Intervista ad Alessandro Borghi

«Mi sono avvicinato a un mondo sconosciuto, quello della finanza» dice Alessandro Borghi, «non l’ho mai sfiorato anche perché non m’interessa la politica. Le due cose sono molto legate». Chiuso nei completi blu, l’attore interpreta Massimo Ruggero, ambizioso allievo di Patrick Dempsey, potente Ceo di una banca di investimenti a Londra, in Diavoli, la serie che debutta domani su Sky Atlantic e Now Tv, tratta dal libro di Guido Maria Brera. Diretto da Nick Hurran e Jan Michelini, è un thriller finanziario sui meccanismi complessi dell’economia che decide i nostri destini. Le immagini del crac delle banche americane si mescolano al racconto in cui Dempsey, ricco, spietato e dotato di moglie aristocratica, Kasia Smutniak, gioca sporco. È già stata annunciata la seconda stagione.

Borghi, che cosa ha imparato?
«Sono ignorante in politica, non mi hanno convinto a lottare per qualcuno. La finanza l’ho sempre intesa come uno strumento politico. Grazie a Guido Brera sono entrato in questo mondo, seguendo le call mattutine di quattro persone che decidevano l’andamento del mercato».
Morale?
«Anche se non sappiamo niente, la finanza ci riguarda, sceglie per noi. In questi giorni tra i mille decreti si è iniziato a parlare della patrimoniale e tutti, anche i miei genitori, si sono messi a discutere: "La vuole la destra, non la sinistra...". È la finanza che decide. C’è una scena in cui spingo un pulsante per shortare azioni (prenderle a prestito da chi già le possiede, impegnandosi a restituirle, poi si vende il titolo preso a prestito, ndr) e dall’altra parte del mondo saltano venti aziende».
Ci sono buoni?
«Ognuno fa scelte che fino alla puntata precedente non avrebbe fatto. Lo spettatore potrà farsi un’idea di chi è buono e chi è cattivo. I finanzieri sono giocatori, ne ho conosciuto uno con un fondo di investimento da 17 bilioni, non saprei scrivere la cifra. È arrivato in metro, la camicia con i gomiti consumati. Perché continua? "Perché questa volta voglio solo avere ragione". Si innesca un meccanismo spaventoso: dopo che hai 40 case, che altro puoi volere?».
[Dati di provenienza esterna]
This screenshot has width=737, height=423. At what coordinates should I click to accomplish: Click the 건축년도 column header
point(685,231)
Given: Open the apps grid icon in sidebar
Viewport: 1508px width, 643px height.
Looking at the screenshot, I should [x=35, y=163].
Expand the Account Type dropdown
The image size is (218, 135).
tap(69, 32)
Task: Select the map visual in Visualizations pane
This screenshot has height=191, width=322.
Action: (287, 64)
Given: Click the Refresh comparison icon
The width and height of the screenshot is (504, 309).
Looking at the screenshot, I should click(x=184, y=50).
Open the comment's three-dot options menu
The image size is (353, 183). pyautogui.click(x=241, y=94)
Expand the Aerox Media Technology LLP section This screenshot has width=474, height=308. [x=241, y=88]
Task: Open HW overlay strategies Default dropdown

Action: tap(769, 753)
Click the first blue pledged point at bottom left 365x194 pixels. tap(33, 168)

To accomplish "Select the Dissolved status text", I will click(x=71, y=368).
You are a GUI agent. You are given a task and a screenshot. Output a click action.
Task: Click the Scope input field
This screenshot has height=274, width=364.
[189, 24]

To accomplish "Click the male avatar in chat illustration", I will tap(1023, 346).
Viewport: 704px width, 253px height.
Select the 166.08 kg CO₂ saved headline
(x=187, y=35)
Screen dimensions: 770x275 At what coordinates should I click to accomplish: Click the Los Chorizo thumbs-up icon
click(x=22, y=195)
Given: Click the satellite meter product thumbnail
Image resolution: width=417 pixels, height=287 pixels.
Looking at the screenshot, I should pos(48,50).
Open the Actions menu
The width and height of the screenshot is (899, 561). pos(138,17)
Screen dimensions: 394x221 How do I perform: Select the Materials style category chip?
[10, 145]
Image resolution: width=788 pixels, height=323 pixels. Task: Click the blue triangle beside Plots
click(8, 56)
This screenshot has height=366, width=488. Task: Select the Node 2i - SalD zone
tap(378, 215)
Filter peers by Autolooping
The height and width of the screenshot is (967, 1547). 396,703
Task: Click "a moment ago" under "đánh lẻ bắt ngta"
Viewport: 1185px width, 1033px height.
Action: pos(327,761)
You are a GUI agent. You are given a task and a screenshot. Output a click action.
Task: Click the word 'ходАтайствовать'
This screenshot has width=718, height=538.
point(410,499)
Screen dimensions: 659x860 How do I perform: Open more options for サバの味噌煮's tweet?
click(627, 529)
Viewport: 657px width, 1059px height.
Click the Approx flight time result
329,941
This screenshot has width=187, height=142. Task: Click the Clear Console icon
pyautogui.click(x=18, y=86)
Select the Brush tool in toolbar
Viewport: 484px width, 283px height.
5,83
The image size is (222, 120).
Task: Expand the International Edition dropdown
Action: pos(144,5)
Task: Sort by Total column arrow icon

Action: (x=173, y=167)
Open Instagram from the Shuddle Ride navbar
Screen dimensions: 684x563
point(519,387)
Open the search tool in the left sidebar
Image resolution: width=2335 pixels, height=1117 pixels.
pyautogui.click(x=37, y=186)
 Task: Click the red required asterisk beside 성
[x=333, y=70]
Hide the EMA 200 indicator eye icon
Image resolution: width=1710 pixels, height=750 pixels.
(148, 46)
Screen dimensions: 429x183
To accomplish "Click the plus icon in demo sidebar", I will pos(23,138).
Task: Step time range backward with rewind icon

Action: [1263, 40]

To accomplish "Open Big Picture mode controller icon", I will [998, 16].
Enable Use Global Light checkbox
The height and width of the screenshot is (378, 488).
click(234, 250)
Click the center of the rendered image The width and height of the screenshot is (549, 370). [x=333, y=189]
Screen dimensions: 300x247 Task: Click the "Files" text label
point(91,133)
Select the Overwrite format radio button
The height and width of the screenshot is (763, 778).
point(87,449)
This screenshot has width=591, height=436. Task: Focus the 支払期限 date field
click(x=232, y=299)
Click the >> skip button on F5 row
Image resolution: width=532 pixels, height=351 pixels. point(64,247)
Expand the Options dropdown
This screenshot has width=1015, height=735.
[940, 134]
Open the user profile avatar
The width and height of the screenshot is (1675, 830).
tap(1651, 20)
Che rapporto ha con i soldi?
«Mi fanno schifo, lo dico senza paura. Li ho fatti, sono felice di aver aiutato la mia famiglia. È bello fare la spesa senza guardare il prezzo dei biscotti. La mia vita è più facile ma è rimasta la stessa, ho gli stessi amici e le stesse abitudini. Non mi piace l’idea che si possano fare soldi senza particolare merito».
L’emergenza coronavirus ha portato la crisi. Che idea si è fatto?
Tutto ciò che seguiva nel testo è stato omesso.